Development of a specific serological kit for the diagnosis of TB

There is a great need for simple and robust diagnostic methods for the diagnosis of Tuberculosis (TB). From the basis of a through-screening process ten M. tuberculosis antigens have been identified, exhibiting potential as serodiagnostic TB antigens. Two to three of these antigens were selected with the aim of achieving the highest sensitivity and specificity in a setting with a high number of latent TB infections and Human immunodeficiency virus (HIV) co-infection. The selected antigens were incorporated into an Immunochromatographic test (ICT) which was optimised for the detection of M. tuberculosis-specific antibodies.

Based on initial screening, four antigens with sensitivity of greater than 74 % in TB patients were selected to form the basis of the test. These antigens were re-optimised for large-scale production and then converted to a format suitable for use in a lateral flow assay. ICT prototypes were delivered to the partners in Turkey and Ethiopia and two rounds of testing were carried out.

The results confirm proof of concept for the test, with clear bands being visible in positive samples. In addition, the test was rapid and extremely simple to use, with several hundreds of samples being screened, using samples from Denmark, Turkey and Ethiopia. Overall, however, the results were slightly disappointing, with both sensitivity and specificity being lower than would have been predicted based on the original screening. This may reflect a difference in the performance of the antigens in the ICT test versus ELISA or genuine regional differences (though it is worth noting that independent testing in Turkey and Ethiopia produced very similar results). Whatever the specific reason, it was agreed by all partners that the technology is extremely promising, but that further development will be needed before moving this test to commercial development.

By the end of this project the partners had planned to identify the two-three best M. tuberculosis antigens of a serodiagnostic assay (in the event, they actually selected the four best antigens) and to have obtained performance data on the ICT prototype as a tool for detection active TB in a high and medium TB incident setting. As a part of this we expected to obtain data comparing the influence of TB incidence on the performance of an antibody based kit for diagnosis of active TB. These objectives have been met.
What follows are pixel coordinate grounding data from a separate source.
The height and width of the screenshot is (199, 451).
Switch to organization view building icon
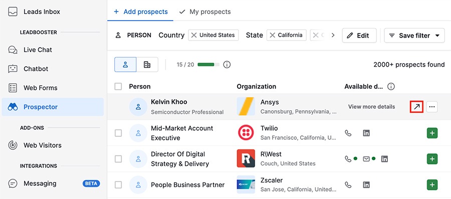(x=147, y=65)
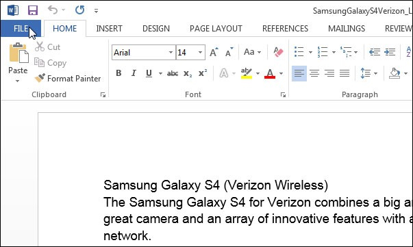Enable Center alignment
Viewport: 413px width, 247px height.
pyautogui.click(x=314, y=73)
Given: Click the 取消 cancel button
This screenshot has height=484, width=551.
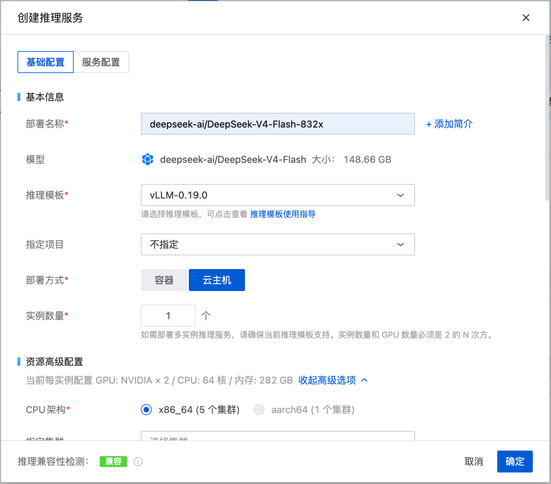Looking at the screenshot, I should (473, 461).
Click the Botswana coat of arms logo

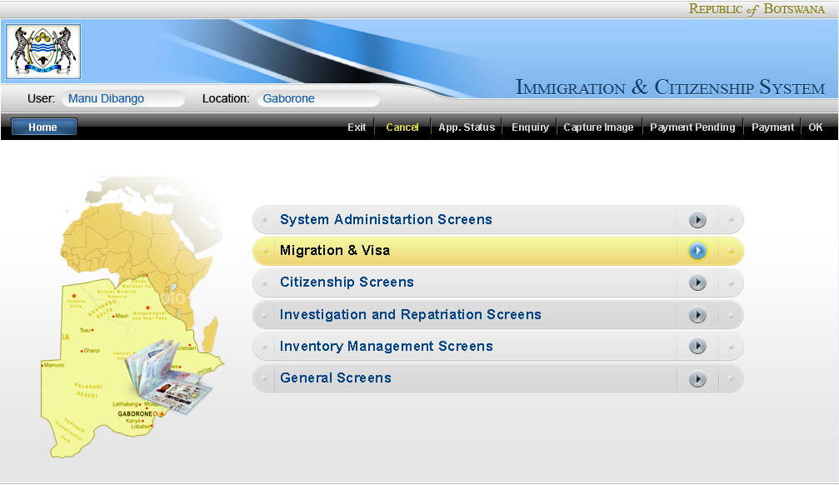43,52
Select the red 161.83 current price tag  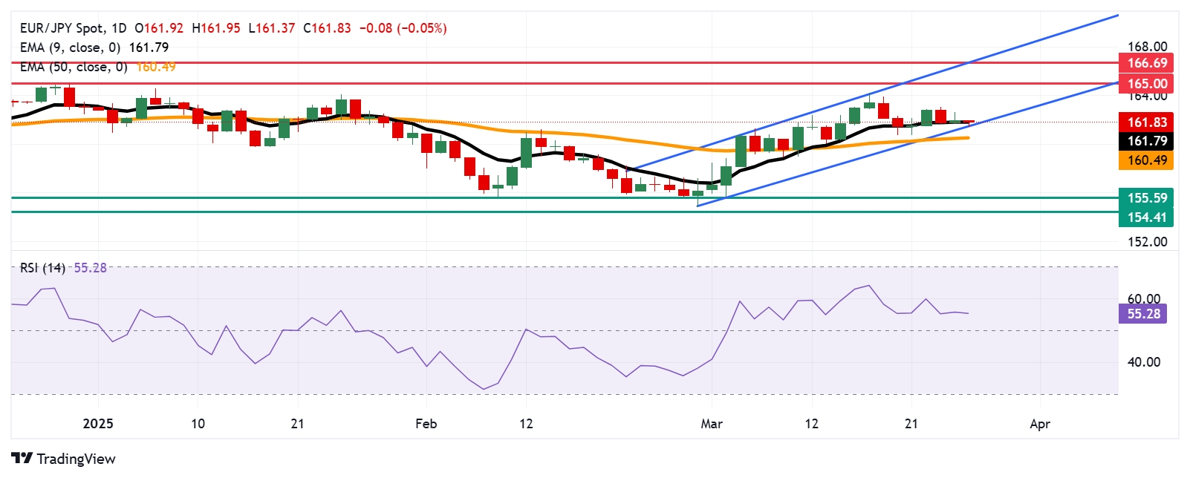(1146, 122)
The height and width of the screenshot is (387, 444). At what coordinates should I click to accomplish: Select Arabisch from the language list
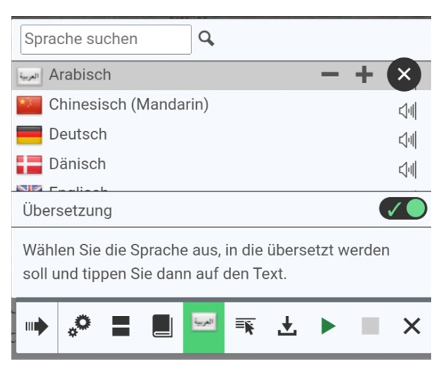[x=80, y=75]
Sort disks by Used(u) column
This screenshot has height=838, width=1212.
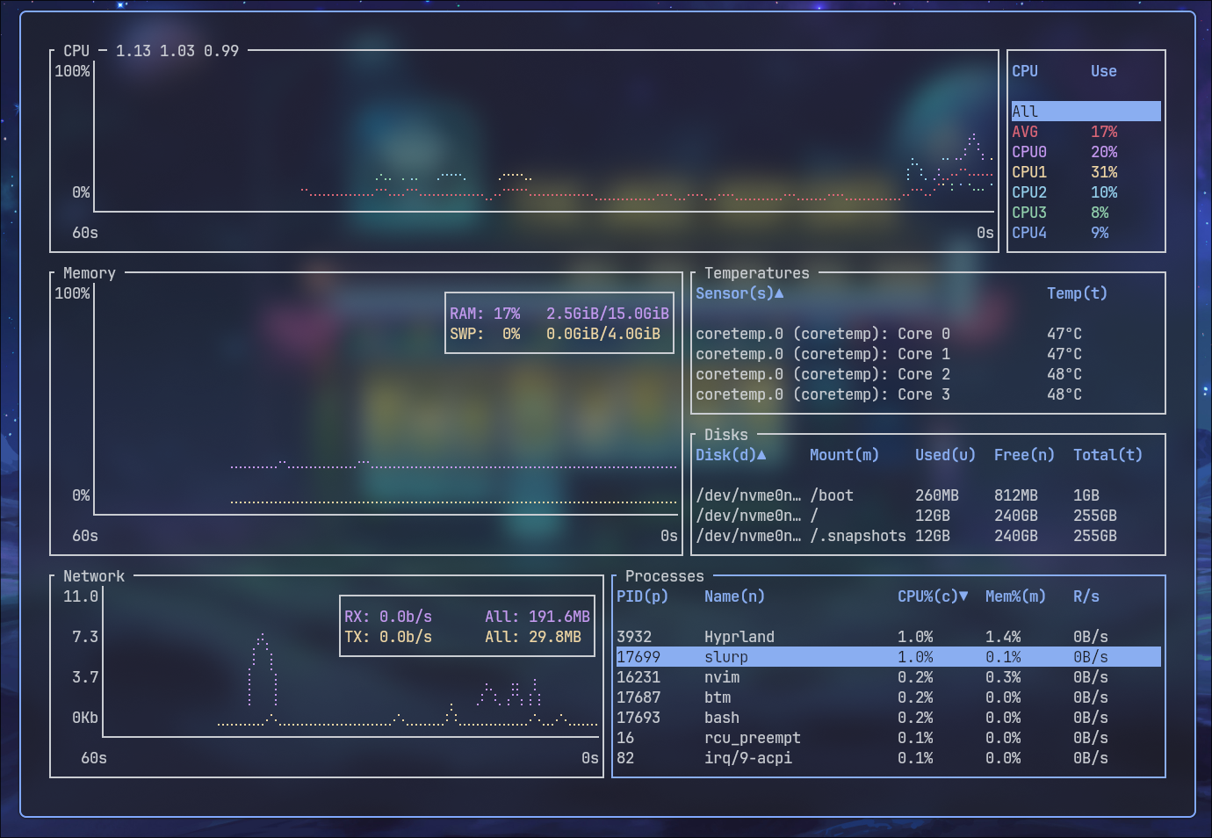click(944, 455)
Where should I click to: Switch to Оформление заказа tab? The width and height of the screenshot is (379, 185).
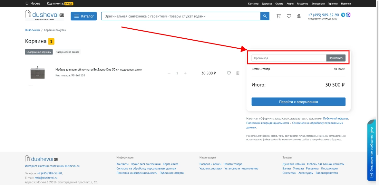click(68, 52)
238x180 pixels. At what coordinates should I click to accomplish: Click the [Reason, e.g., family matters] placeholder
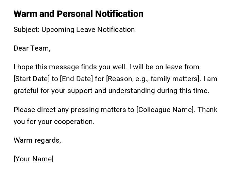click(x=153, y=79)
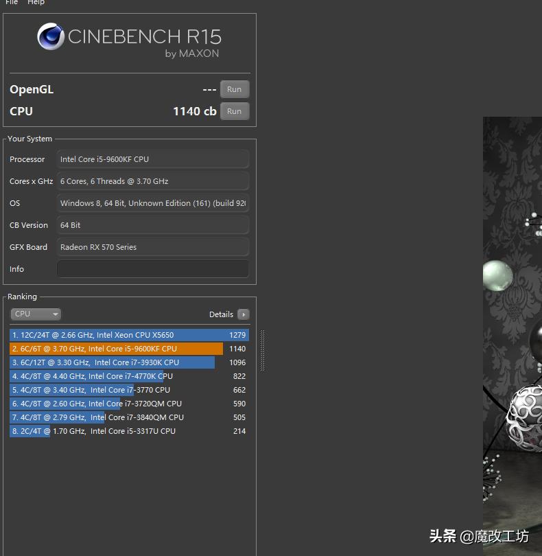The image size is (542, 556).
Task: Click the Info input field
Action: click(x=152, y=269)
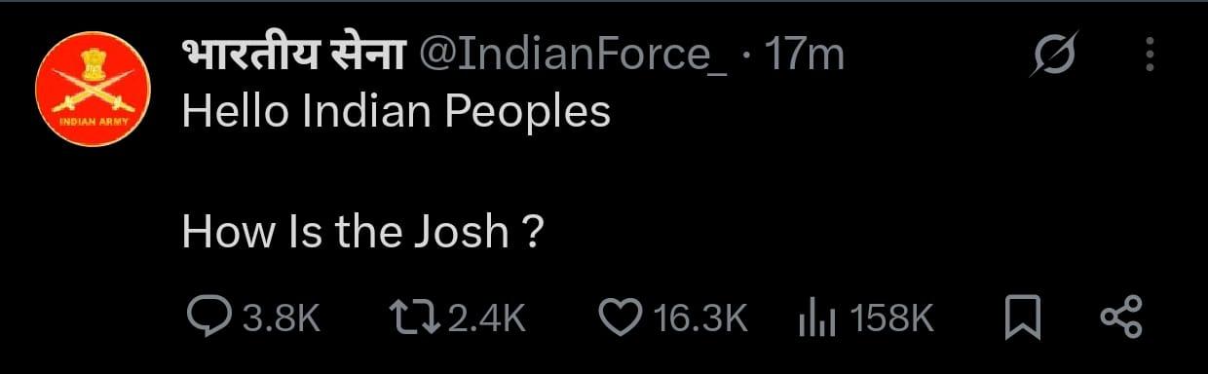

The goal of the project was a cheap and more accessible diagnostic TB tool suitable for use at point of care, permitting earlier diagnosis of the disease and therefore earlier initiation of treatment. This is an important factor in controlling transmission of the disease. While the test developed is certainly robust and easy to use, we feel it currently lacks the resolving power needed for a truly useful diagnostic for TB: further basic study is therefore required.